C'est toujours le moyen érigé en fin, et cette fin
elle-même est oubliée.
On
discute des salaires et de l'emploi comme s'ils n'avaient aucun rapport avec
la productivité et le rendement. De l'hypothèse qu'il n'existe
qu'une quantité donnée de travail possible, on tire la
conclusion qu'une semaine de 30 heures procurera plus d'emplois et qu'elle
est préférable à celle de 40 heures. On tolère
ainsi des centaines de pratiques abusives imposées par les syndicats.

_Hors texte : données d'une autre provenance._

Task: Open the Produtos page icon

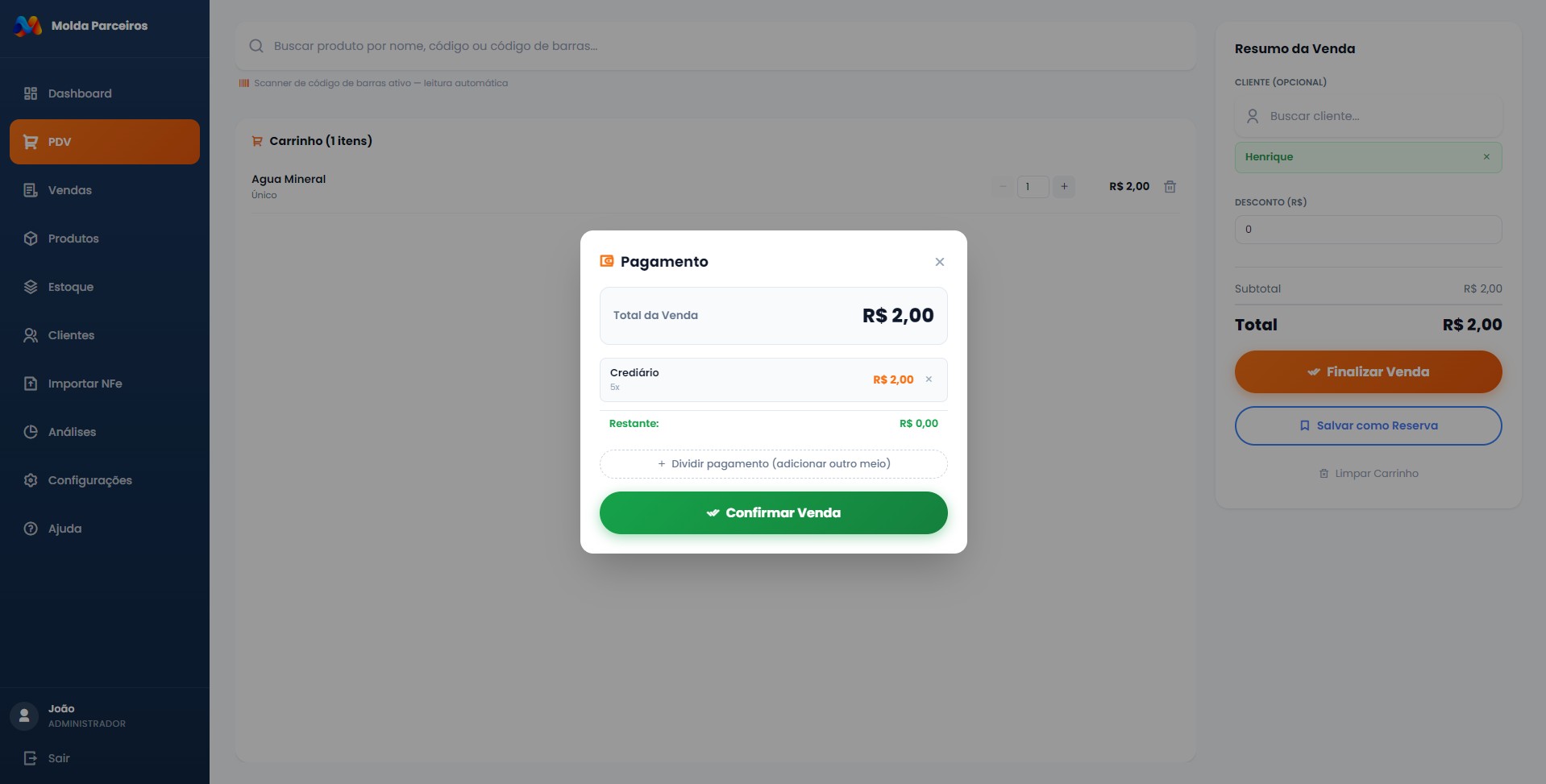Action: pyautogui.click(x=31, y=239)
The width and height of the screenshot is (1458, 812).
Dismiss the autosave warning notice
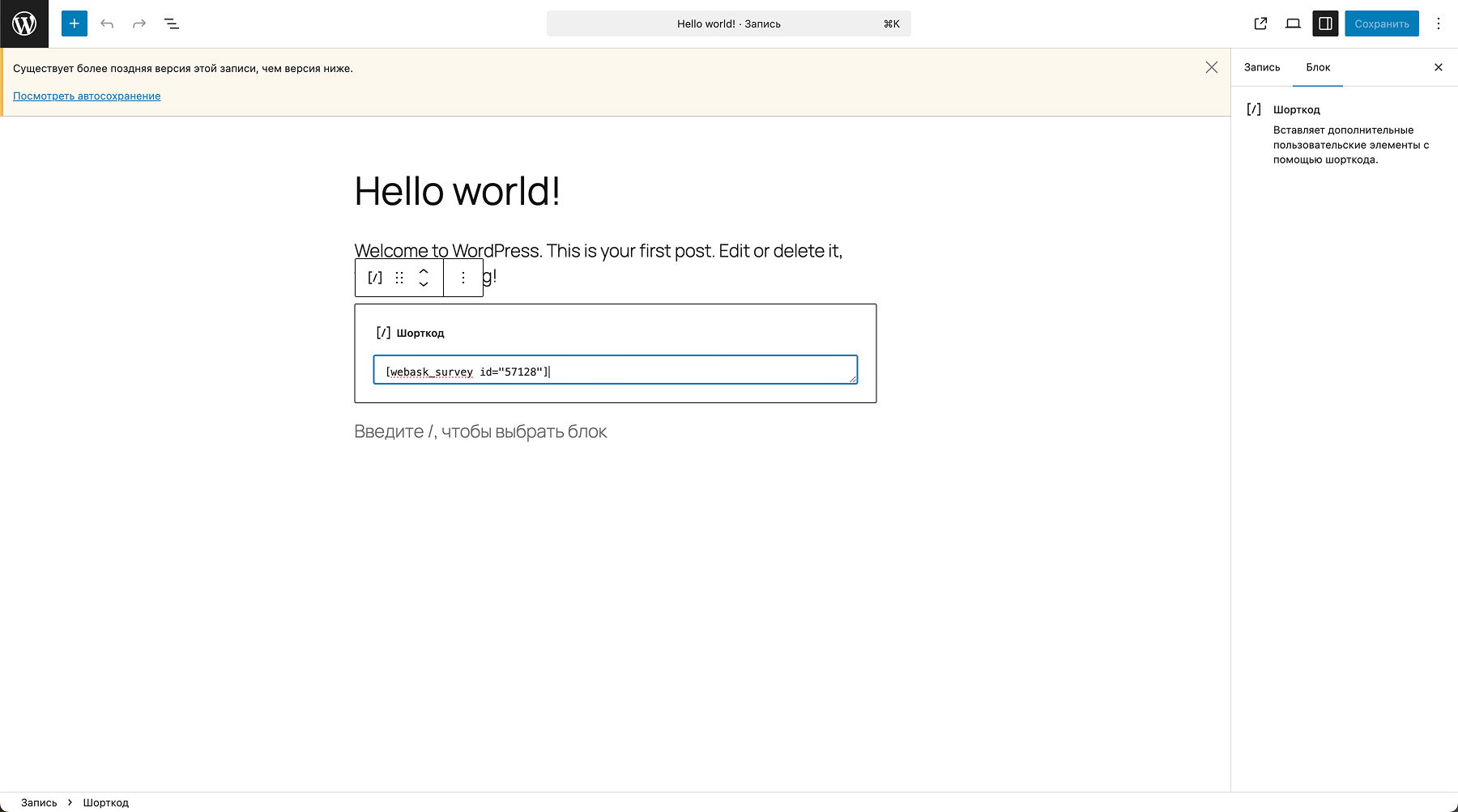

Quand un Petrillo [1] menace
d'empêcher une station de radio de fonctionner si elle n'embauche pas
deux fois plus de musiciens qu'elle n'en a besoin, il trouve une partie du
public pour le soutenir, car après tout, n'est-ce pas, il cherche
uniquement à distribuer plus d'emplois. Quand nous avions notre
service de la production de guerre, on regardait nos administrateurs comme
des hommes de génie, car ils réalisaient des plans tels que
l'on employait le plus grand nombre d'hommes possible en fonction du travail
demandé — autrement dit des plans qui réduisaient le
travail à son rendement minimum.
Il
vaudrait beaucoup mieux, si nous avions le choix — ce qui n'est pas le
cas — obtenir le maximum de production, en assistant ouvertement une
partie de la classe travailleuse par des secours de chômage,
plutôt que de procurer un plein emploi à tous par tant de
subventions déguisées que la production en est
désorganisée. Tout progrès de la civilisation signifie
une réduction de l'emploi et non son augmentation. C'est parce que
nous sommes devenus une nation remarquablement prospère que nous avons
pu éliminer le travail des enfants, que tant de vieillards ne sont
plus obligés d'œuvrer et que des millions de femmes peuvent s'en
passer. En comparaison de la Chine et de la Russie, ce n'est qu'une
très petite partie de la population qui est obligée de
travailler dans notre pays d'Amérique. La véritable question
qui se pose n'est pas de savoir s'il y aura du travail pour 50 ou 60 millions
de personnes aux États-Unis en 1950, mais à quel point en sera
arrivée la technique de la production, et par rapport à ce
développement, ce que sera devenu notre niveau de vie. On se
plaît à mettre l'accent sur le problème de la
distribution, mais après tout, il est d'autant plus facile à
résoudre qu'il y a davantage à distribuer.
Nous
pouvons mettre beaucoup d'ordre dans nos idées si nous mettons
l'accent sur le point qui compte vraiment et qui est celui-ci : quelle sorte
de politique devons-nous instaurer pour développer au maximum la
production ?
Note
[1] Petrillo est le Secrétaire
Général de la Fédération des Musiciens, qui a
cherché à imposer des exigences particulièrement
restrictives aux Sociétés Radiophoniques. Il a fallu une loi pour
arrêter sa campagne (Note du traducteur).